Your answer should be a faithful copy of the entire listing.

* **STUDY MATERIAL**
-=-=-=-=-

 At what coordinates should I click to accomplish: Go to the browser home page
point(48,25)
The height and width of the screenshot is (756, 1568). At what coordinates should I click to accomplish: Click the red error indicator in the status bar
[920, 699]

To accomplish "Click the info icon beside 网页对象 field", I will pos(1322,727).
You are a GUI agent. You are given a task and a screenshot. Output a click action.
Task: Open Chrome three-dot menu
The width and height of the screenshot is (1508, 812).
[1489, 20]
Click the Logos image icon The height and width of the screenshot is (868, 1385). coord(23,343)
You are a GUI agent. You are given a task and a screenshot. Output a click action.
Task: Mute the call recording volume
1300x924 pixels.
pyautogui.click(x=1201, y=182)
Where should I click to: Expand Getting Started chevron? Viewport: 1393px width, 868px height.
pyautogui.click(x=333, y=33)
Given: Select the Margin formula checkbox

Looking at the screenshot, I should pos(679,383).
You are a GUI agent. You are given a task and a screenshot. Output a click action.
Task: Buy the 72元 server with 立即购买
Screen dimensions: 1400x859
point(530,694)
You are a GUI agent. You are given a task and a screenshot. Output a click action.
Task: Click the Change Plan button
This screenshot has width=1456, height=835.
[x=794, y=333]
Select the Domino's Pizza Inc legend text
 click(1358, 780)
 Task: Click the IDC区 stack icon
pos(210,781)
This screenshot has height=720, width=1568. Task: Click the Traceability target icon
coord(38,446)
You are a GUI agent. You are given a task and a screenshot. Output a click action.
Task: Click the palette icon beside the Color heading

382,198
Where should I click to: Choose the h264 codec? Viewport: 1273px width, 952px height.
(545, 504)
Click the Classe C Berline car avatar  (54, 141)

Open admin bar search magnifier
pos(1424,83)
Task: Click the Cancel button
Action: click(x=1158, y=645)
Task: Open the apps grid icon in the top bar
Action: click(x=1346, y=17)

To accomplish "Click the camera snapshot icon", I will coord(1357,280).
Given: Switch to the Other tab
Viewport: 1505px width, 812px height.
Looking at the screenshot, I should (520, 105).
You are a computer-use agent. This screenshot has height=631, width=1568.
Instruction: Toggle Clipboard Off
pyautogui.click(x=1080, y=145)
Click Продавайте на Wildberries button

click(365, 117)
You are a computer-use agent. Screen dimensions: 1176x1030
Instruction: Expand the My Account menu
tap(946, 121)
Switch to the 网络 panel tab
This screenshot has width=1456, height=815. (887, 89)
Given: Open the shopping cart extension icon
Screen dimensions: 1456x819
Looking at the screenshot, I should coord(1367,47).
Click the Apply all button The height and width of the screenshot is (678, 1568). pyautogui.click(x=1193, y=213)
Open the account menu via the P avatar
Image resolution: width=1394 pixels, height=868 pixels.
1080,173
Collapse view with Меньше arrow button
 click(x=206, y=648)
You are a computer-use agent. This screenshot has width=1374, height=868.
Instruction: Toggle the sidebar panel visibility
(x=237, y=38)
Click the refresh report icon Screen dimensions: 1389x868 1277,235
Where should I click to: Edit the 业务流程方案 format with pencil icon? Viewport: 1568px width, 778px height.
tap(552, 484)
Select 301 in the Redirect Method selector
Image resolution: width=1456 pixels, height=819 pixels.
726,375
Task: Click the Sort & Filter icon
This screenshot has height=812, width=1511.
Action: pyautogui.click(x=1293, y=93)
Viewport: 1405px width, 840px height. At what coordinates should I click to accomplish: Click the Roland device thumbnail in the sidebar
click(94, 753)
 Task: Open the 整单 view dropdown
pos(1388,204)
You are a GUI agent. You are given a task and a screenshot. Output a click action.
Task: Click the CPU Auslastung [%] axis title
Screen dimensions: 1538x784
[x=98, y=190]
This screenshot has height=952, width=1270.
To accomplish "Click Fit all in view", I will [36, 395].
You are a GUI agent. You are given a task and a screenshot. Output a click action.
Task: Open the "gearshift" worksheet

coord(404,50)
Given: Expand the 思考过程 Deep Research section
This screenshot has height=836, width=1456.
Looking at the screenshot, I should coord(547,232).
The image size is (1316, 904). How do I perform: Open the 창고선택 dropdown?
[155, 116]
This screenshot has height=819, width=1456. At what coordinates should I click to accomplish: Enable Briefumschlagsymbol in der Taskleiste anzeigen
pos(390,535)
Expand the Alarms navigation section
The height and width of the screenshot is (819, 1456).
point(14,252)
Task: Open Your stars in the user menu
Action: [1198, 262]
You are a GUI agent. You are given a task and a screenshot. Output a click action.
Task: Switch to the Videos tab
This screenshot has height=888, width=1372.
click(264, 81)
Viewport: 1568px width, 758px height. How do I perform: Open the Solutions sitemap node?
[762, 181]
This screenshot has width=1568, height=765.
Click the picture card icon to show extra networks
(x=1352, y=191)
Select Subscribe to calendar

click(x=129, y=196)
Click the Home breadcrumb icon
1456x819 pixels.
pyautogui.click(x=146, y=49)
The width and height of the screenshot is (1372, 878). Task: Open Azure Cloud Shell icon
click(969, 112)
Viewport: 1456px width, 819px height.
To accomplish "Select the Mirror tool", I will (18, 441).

-=-=-=-=-

* **ANSWER TO THIS EXERCISE**
 At what coordinates should I click to accomplish: Go to the browser home page
point(48,25)
The height and width of the screenshot is (756, 1568). At what coordinates should I click to accomplish: Click the red error indicator in the status bar
[920, 699]

To accomplish "Click the info icon beside 网页对象 field", I will pos(1322,727).
You are a GUI agent. You are given a task and a screenshot. Output a click action.
Task: Open Chrome three-dot menu
The width and height of the screenshot is (1508, 812).
[1489, 20]
Click the Logos image icon The height and width of the screenshot is (868, 1385). coord(23,343)
You are a GUI agent. You are given a task and a screenshot. Output a click action.
Task: Mute the call recording volume
1300x924 pixels.
pyautogui.click(x=1201, y=182)
Where should I click to: Expand Getting Started chevron? Viewport: 1393px width, 868px height.
pyautogui.click(x=333, y=33)
Given: Select the Margin formula checkbox

Looking at the screenshot, I should pos(679,383).
You are a GUI agent. You are given a task and a screenshot. Output a click action.
Task: Buy the 72元 server with 立即购买
Screen dimensions: 1400x859
point(530,694)
You are a GUI agent. You are given a task and a screenshot. Output a click action.
Task: Click the Change Plan button
This screenshot has width=1456, height=835.
[x=794, y=333]
Select the Domino's Pizza Inc legend text
 click(1358, 780)
 Task: Click the IDC区 stack icon
pos(210,781)
This screenshot has height=720, width=1568. Task: Click the Traceability target icon
coord(38,446)
You are a GUI agent. You are given a task and a screenshot. Output a click action.
Task: Click the palette icon beside the Color heading

382,198
Where should I click to: Choose the h264 codec? Viewport: 1273px width, 952px height.
(545, 504)
Click the Classe C Berline car avatar  (54, 141)

Open admin bar search magnifier
pos(1424,83)
Task: Click the Cancel button
Action: click(x=1158, y=645)
Task: Open the apps grid icon in the top bar
Action: click(x=1346, y=17)

To accomplish "Click the camera snapshot icon", I will coord(1357,280).
Given: Switch to the Other tab
Viewport: 1505px width, 812px height.
Looking at the screenshot, I should (520, 105).
You are a computer-use agent. This screenshot has height=631, width=1568.
Instruction: Toggle Clipboard Off
pyautogui.click(x=1080, y=145)
Click Продавайте на Wildberries button

click(365, 117)
You are a computer-use agent. Screen dimensions: 1176x1030
Instruction: Expand the My Account menu
tap(946, 121)
Switch to the 网络 panel tab
This screenshot has width=1456, height=815. (887, 89)
Given: Open the shopping cart extension icon
Screen dimensions: 1456x819
Looking at the screenshot, I should coord(1367,47).
Click the Apply all button The height and width of the screenshot is (678, 1568). pyautogui.click(x=1193, y=213)
Open the account menu via the P avatar
Image resolution: width=1394 pixels, height=868 pixels.
1080,173
Collapse view with Меньше arrow button
 click(x=206, y=648)
You are a computer-use agent. This screenshot has width=1374, height=868.
Instruction: Toggle the sidebar panel visibility
(x=237, y=38)
Click the refresh report icon Screen dimensions: 1389x868 1277,235
Where should I click to: Edit the 业务流程方案 format with pencil icon? Viewport: 1568px width, 778px height.
tap(552, 484)
Select 301 in the Redirect Method selector
Image resolution: width=1456 pixels, height=819 pixels.
726,375
Task: Click the Sort & Filter icon
This screenshot has height=812, width=1511.
Action: pyautogui.click(x=1293, y=93)
Viewport: 1405px width, 840px height. At what coordinates should I click to accomplish: Click the Roland device thumbnail in the sidebar
click(94, 753)
 Task: Open the 整单 view dropdown
pos(1388,204)
You are a GUI agent. You are given a task and a screenshot. Output a click action.
Task: Click the CPU Auslastung [%] axis title
Screen dimensions: 1538x784
[x=98, y=190]
This screenshot has height=952, width=1270.
To accomplish "Click Fit all in view", I will [36, 395].
You are a GUI agent. You are given a task and a screenshot. Output a click action.
Task: Open the "gearshift" worksheet

coord(404,50)
Given: Expand the 思考过程 Deep Research section
This screenshot has height=836, width=1456.
Looking at the screenshot, I should coord(547,232).
The image size is (1316, 904). How do I perform: Open the 창고선택 dropdown?
[155, 116]
This screenshot has height=819, width=1456. At what coordinates should I click to accomplish: Enable Briefumschlagsymbol in der Taskleiste anzeigen
pos(390,535)
Expand the Alarms navigation section
The height and width of the screenshot is (819, 1456).
point(14,252)
Task: Open Your stars in the user menu
Action: [1198, 262]
You are a GUI agent. You are given a task and a screenshot. Output a click action.
Task: Switch to the Videos tab
This screenshot has height=888, width=1372.
click(264, 81)
Viewport: 1568px width, 758px height. How do I perform: Open the Solutions sitemap node?
[762, 181]
This screenshot has width=1568, height=765.
Click the picture card icon to show extra networks
(x=1352, y=191)
Select Subscribe to calendar

click(x=129, y=196)
Click the Home breadcrumb icon
1456x819 pixels.
pyautogui.click(x=146, y=49)
The width and height of the screenshot is (1372, 878). Task: Open Azure Cloud Shell icon
click(969, 112)
Viewport: 1456px width, 819px height.
To accomplish "Select the Mirror tool", I will (18, 441).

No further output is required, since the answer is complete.